À l’époque en Russie, le moins que l’on puisse dire est que l’on ne se soucie guère de psychologie en ce qui concerne l’éducation des enfants. En France non plus d’ailleurs, malgré Jean-Jacques Rousseau et son Émile, ou De l’éducation (1762), qui a reconnu pour la première fois l’importance de la psychologie dans la formation des jeunes esprits : « Le petit d’homme n’est pas simplement un petit homme ».

Ainsi, la petite Sophie, jugée turbulente et désobéissante, est maltraitée par sa mère. Cette dernière n’hésite pas à la frapper, la priver de nourriture et de vêtements chauds, ou l’humilier en public. À côté de cela, Sophie reçoit une instruction poussée, réservée aux héritiers de l’aristocratie russe et faisant la part belle aux langues étrangères, notamment au français. Adulte, elle saura parler cinq langues.

Une comtesse entourée d’enfants

À 19 ans, elle se marie avec Eugène de Ségur, un homme volage qui abandonne souvent le domicile conjugal. Ensemble, ils auront huit enfants, sur lesquels la comtesse reporte toute son affection. Elle se consacre à leur éducation, préférant le calme de son château normand des Nouettes aux mondanités parisiennes.

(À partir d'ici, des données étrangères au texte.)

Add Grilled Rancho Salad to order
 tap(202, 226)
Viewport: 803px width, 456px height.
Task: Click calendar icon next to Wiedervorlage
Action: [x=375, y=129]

Portrait de la Comtesse de Ségur en 1823

Portrait de la comtesse de Ségur à 24 ans

Recevant par la suite la visite régulière de ses nombreux petits-enfants qu’elle chérit, elle imagine pour eux des histoires et des contes. Elle en publie pour la première fois un recueil en 1856, à plus de cinquante-cinq ans. Ce sont les Nouveaux Contes de fées. Elle obtient rapidement que ses droits d’autrice lui soient directement versés, plutôt qu’à son mari désargenté.

Chaque nouveau livre publié est dédicacé à un ou plusieurs de ses petits-enfants. Les dédicaces mettent en avant leurs qualités, tout en les enjoignant à être reconnaissants et à donner le meilleur d’eux-mêmes chaque jour. Dans un petit cimetière du Morbihan, sur le chevet de sa tombe, il est écrit sur une croix en granit : « Dieu et mes enfants ».

Les enfants et leurs apprentissages au cœur d’une œuvre intemporelle : des Malheurs de Sophie à Quel amour d’enfant !

La condamnation des châtiments corporels

L’œuvre de la comtesse de Ségur est très souvent autobiographique et résiliente. L’autrice tire les enseignements de son éducation stricte et violente. Elle montre ainsi qu’une autre voie est possible pour obtenir des enfants un comportement sage, studieux et aimable.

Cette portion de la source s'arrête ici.